Segment Start: Extracted information

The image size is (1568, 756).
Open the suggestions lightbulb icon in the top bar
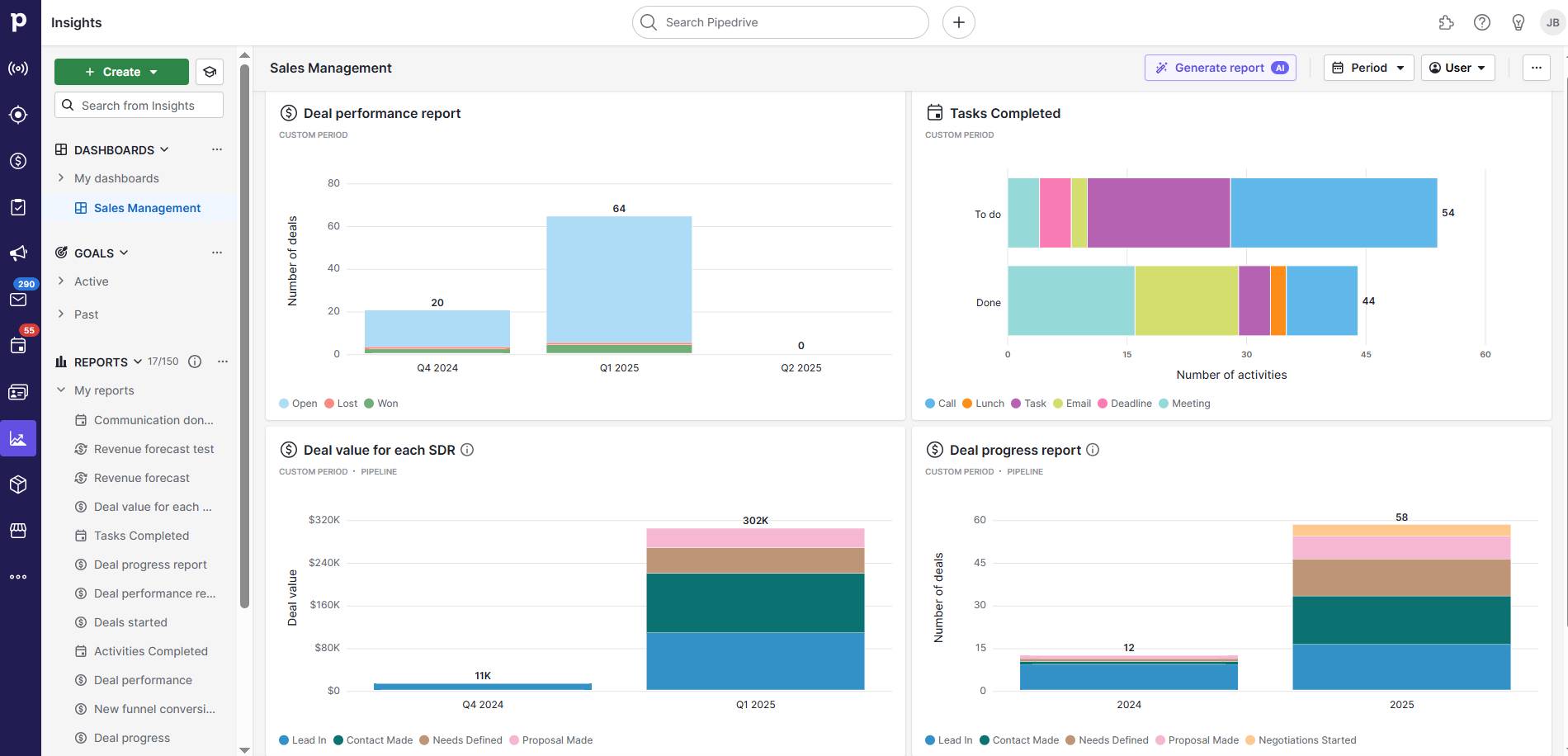[x=1518, y=22]
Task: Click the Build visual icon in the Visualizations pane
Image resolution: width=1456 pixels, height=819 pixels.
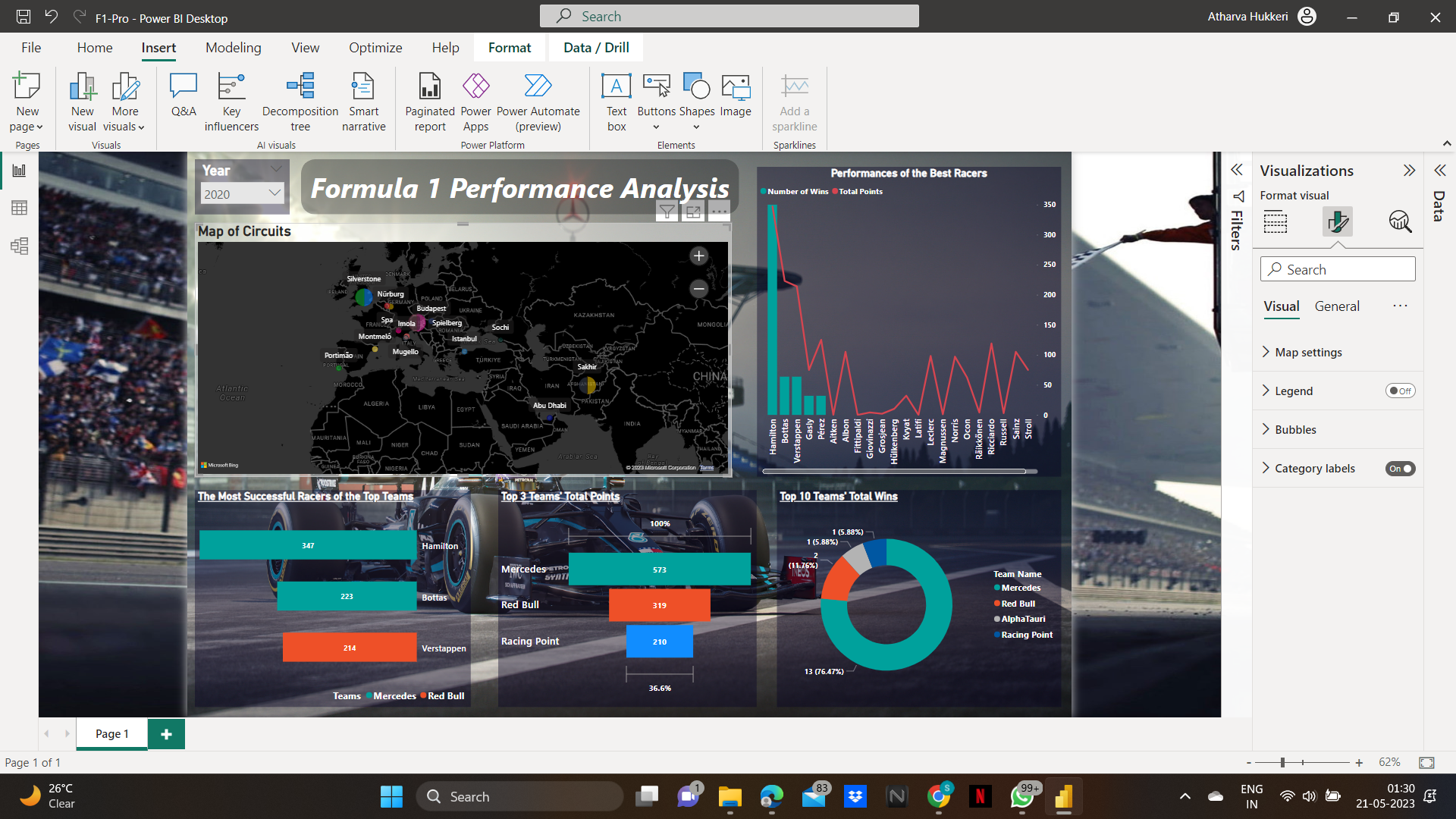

Segment End: Extracted information

#### What to do:
With the images removed, reproduce all the material above word for word.

#### Response to this exercise:
The image size is (1568, 756).
Open the suggestions lightbulb icon in the top bar
[x=1518, y=22]
Task: Click the Build visual icon in the Visualizations pane
Image resolution: width=1456 pixels, height=819 pixels.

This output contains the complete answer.